L’objectif du RGPD est de renforcer la protection des données personnelles des citoyens européens et d’unifier les législations nationales de chaque état membre de l’union. Il introduit de nouveaux principes majeurs, notamment, le renforcement des droits des personnes dont les données sont collectées, les notions de Privacy by design et Privacy by default, le principe d’Accountability, la notion de responsabilité conjointe des traitements, ou encore la désignation obligatoire dans certain cas d’un délégué à la protection des données.

Ses dispositions seront directement applicables dans tous les Etats membres. Toutefois le règlement européen comporte de nombreux renvois au droit de chaque Etat membre, laissant à ces derniers la possibilité d’adapter leur droit national avec les nouvelles dispositions.

Le considérant 10 du RGPD fait référence à ces renvois aux droits nationaux des Etats membres. Il y est précisé que le niveau de protection des droits des personnes devrait être équivalent dans tous les Etats membres, et qu’il convient dès lors «  d’assurer une application cohérente et homogène des règles de protection des libertés et droits fondamentaux des personnes physiques à l’égard du traitement des données à caractère personnel dans l’ensemble de l’Union ».

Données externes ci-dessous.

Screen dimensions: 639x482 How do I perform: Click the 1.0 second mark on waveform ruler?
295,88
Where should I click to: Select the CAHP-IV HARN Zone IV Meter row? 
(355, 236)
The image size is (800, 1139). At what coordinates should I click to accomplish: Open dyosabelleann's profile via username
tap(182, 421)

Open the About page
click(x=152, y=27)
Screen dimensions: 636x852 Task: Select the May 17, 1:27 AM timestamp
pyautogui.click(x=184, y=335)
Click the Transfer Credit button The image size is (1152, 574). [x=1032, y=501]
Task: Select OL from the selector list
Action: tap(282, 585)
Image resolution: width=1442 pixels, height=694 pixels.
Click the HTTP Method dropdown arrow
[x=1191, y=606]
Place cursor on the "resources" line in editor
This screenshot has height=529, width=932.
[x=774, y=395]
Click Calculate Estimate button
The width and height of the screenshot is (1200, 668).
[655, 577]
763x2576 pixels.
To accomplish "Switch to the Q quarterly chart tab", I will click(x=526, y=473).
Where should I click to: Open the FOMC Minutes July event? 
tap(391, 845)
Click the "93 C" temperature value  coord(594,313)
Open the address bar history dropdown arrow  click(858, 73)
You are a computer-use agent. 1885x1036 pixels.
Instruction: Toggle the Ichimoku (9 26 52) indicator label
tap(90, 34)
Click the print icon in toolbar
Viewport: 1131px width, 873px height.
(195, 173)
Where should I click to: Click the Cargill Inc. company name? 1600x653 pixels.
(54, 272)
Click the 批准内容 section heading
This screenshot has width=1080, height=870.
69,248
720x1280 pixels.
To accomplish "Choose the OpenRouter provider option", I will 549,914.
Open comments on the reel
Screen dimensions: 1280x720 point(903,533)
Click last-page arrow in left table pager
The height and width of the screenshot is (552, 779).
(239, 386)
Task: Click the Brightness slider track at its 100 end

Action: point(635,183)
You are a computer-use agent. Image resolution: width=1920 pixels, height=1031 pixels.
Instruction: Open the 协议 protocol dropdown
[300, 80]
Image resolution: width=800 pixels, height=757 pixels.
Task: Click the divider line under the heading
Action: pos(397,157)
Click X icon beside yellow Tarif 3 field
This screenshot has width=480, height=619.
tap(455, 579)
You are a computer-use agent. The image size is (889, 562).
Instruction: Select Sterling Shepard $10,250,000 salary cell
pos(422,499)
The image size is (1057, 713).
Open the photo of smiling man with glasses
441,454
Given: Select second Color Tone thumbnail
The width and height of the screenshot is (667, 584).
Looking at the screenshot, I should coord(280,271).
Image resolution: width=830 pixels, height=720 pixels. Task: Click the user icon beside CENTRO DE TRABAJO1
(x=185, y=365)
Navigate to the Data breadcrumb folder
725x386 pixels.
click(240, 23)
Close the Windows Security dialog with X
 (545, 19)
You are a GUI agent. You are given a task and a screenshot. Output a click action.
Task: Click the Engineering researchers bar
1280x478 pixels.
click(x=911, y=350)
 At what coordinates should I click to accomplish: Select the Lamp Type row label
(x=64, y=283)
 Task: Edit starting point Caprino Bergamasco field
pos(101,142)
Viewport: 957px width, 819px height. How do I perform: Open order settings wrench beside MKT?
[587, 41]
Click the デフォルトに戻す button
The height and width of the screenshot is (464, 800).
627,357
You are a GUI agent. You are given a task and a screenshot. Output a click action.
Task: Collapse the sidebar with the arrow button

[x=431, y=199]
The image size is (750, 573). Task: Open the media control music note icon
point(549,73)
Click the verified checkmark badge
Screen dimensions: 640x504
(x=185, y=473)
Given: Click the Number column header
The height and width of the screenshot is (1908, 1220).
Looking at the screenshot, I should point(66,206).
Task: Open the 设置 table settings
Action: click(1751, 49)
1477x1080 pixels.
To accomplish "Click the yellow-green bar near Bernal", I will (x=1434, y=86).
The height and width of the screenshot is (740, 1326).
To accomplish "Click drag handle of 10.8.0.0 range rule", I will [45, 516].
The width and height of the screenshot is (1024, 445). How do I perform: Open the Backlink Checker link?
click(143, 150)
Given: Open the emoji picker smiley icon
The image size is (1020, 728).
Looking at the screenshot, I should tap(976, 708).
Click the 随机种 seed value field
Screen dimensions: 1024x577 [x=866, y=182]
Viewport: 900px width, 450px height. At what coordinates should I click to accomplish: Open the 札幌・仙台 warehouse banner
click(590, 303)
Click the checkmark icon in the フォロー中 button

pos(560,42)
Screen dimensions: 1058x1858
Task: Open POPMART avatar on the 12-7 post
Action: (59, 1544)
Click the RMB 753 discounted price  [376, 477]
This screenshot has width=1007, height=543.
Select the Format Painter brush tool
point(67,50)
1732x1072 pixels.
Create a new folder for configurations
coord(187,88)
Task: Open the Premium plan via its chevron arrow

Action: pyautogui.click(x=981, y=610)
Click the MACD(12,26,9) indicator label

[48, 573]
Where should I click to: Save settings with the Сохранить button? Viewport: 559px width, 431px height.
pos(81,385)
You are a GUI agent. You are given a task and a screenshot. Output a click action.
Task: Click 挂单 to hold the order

Puis il ajoute que dans certaines matières, « il y a lieu d’autoriser les Etats membres à maintenir ou à introduire des dispositions nationales destinées à préciser davantage l’application des règles du règlement », ou encore qu’il « existe plusieurs législations sectorielles spécifiques dans des domaines qui requièrent des dispositions plus précises ».

Le règlement laisse ainsi une marge de manœuvre aux Etats membres. Il en résulte que des disparités entre les différents membres de l’Union Européenne pourront exister en matière de protection des données personnelles.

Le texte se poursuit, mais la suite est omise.